__THE EXERCISE__:
Update the rows below by replacing "Image resolution" with "Screenshot size" everywhere and leaving the rest of each line unchanged. Omit the pictures from your answer.
-- start RECORDS SHOWN --
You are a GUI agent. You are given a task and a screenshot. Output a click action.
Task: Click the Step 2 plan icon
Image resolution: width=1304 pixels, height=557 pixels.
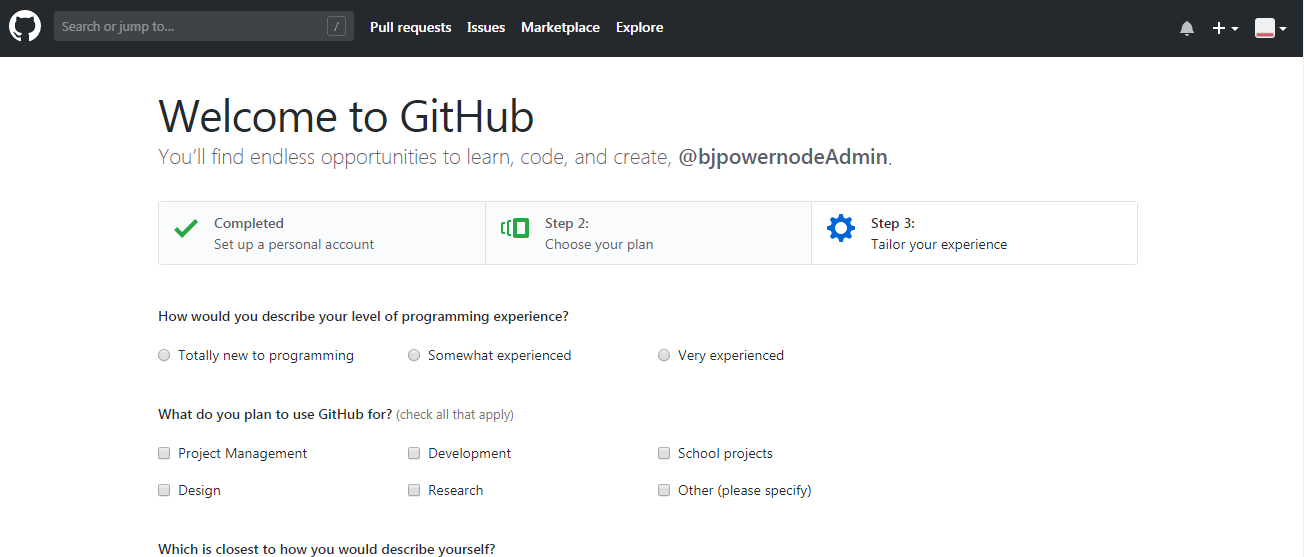(x=514, y=229)
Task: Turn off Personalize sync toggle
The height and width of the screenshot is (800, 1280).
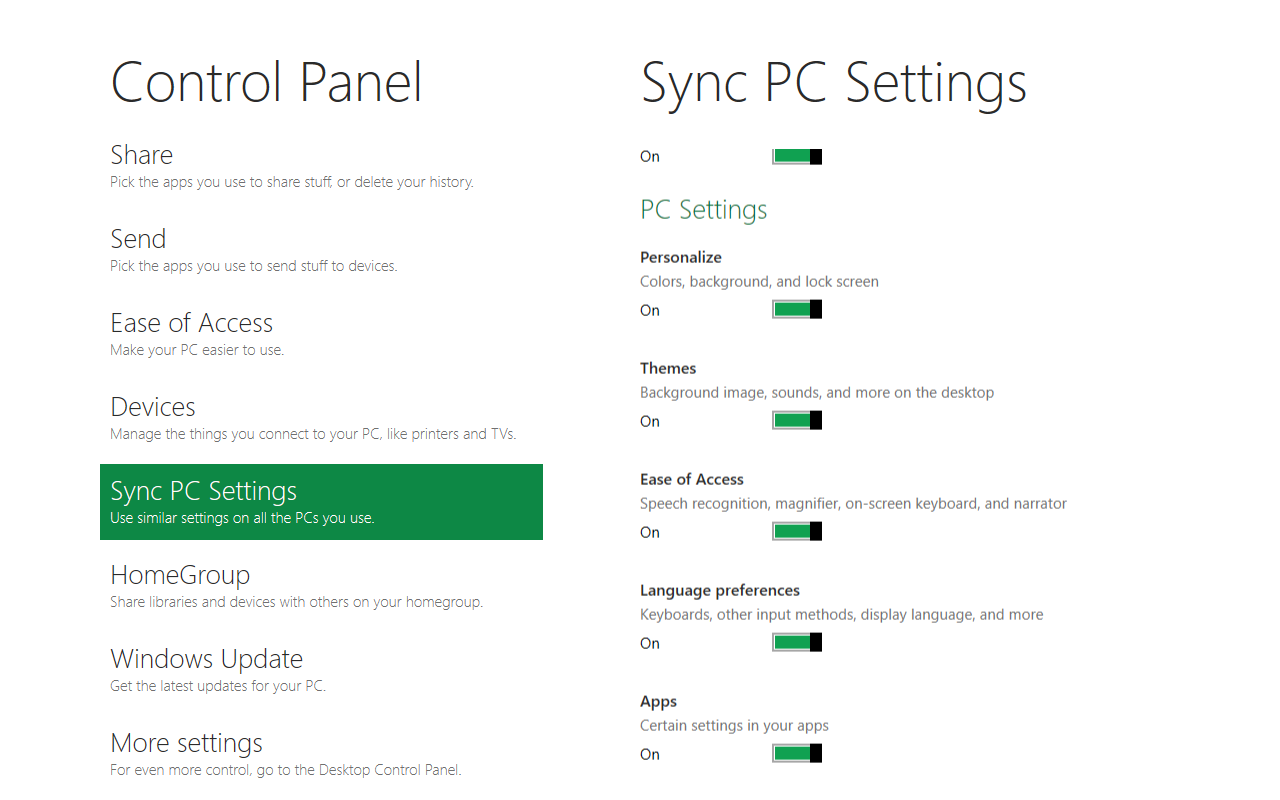Action: [x=797, y=310]
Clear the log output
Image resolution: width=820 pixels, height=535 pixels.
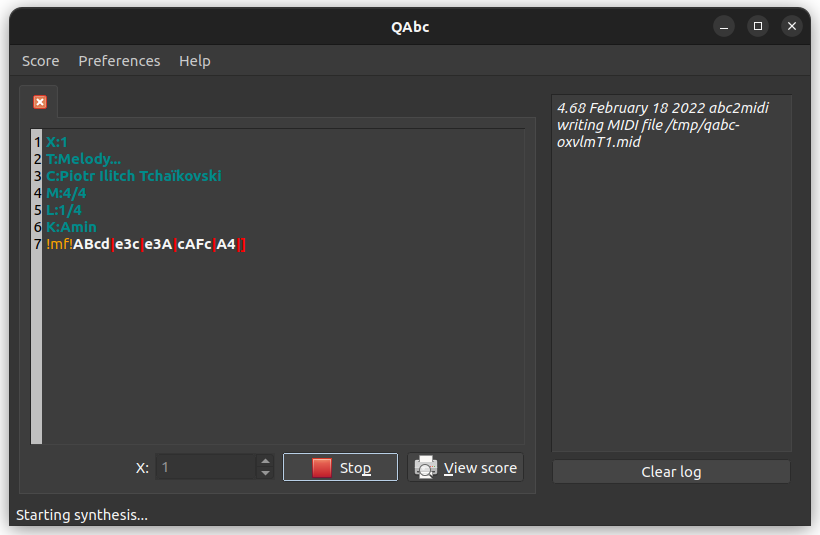click(x=671, y=472)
-- end RECORDS SHOWN --
__WRITTEN RESPONSE__:
You are a GUI agent. You are given a task and a screenshot. Output a click action.
Task: Click the Step 2 plan icon
Screenshot size: width=1304 pixels, height=557 pixels.
(x=514, y=229)
Task: Turn off Personalize sync toggle
The height and width of the screenshot is (800, 1280).
Action: [x=797, y=310]
Clear the log output
Screenshot size: width=820 pixels, height=535 pixels.
click(x=671, y=472)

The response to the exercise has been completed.